***** Dataset entries

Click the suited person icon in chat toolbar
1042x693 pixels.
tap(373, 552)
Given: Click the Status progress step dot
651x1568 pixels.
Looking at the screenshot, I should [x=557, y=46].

**********
***** Dataset entries

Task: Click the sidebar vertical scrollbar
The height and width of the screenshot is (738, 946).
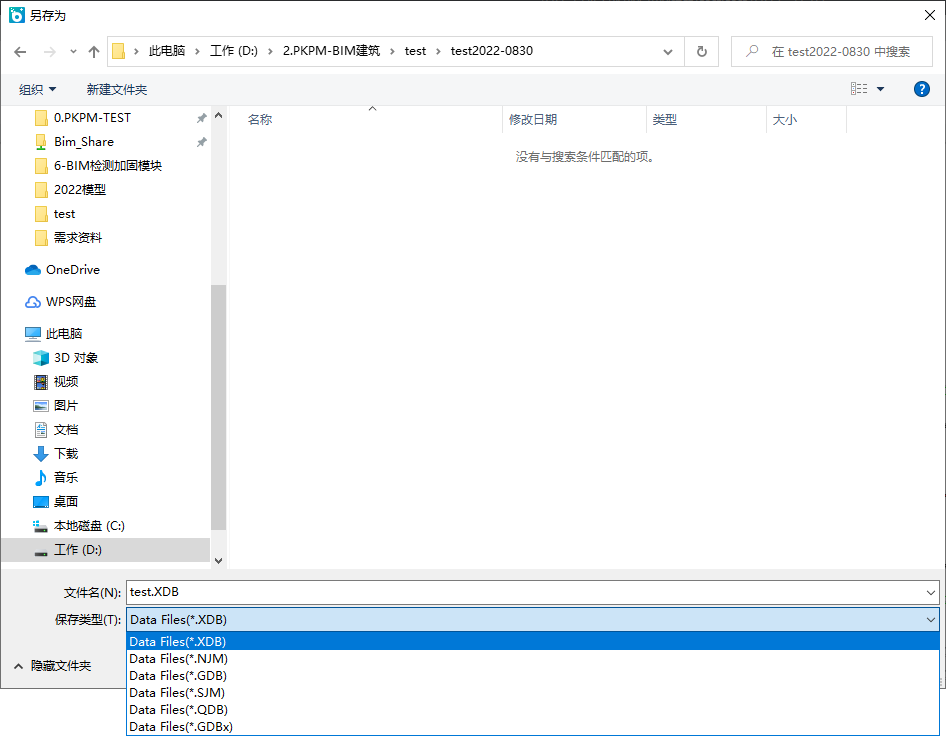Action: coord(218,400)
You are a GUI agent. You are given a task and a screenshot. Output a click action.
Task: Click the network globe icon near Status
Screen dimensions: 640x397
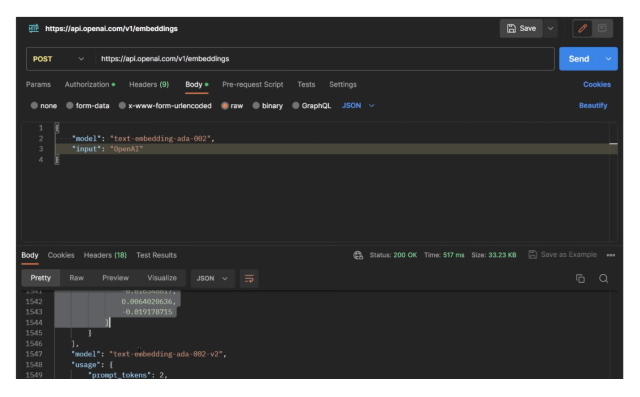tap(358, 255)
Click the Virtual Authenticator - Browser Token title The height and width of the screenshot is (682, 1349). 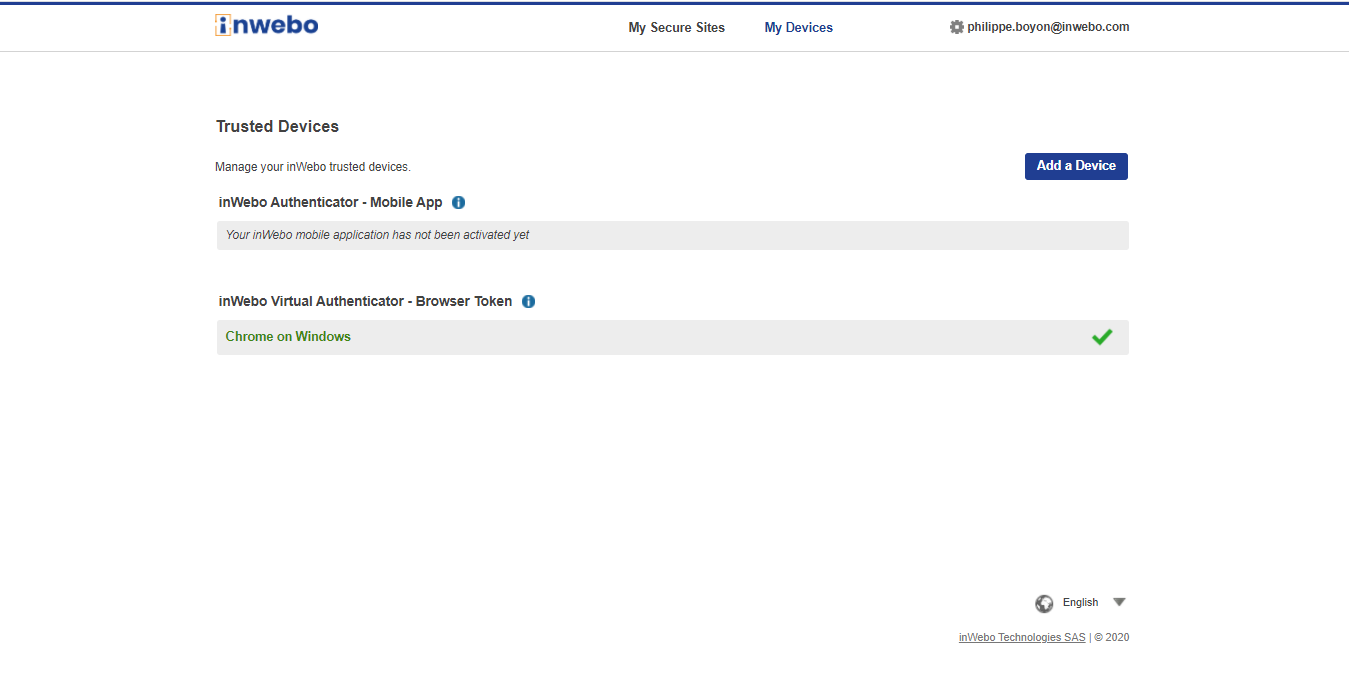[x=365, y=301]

**********
***** Dataset entries

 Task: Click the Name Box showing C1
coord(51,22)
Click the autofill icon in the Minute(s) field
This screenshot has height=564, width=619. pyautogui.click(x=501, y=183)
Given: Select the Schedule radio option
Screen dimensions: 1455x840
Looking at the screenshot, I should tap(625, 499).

**********

- [What you will do]: Using the entries above, give the number of lines that include "Status", with no added words.

- [Expected answer]: 2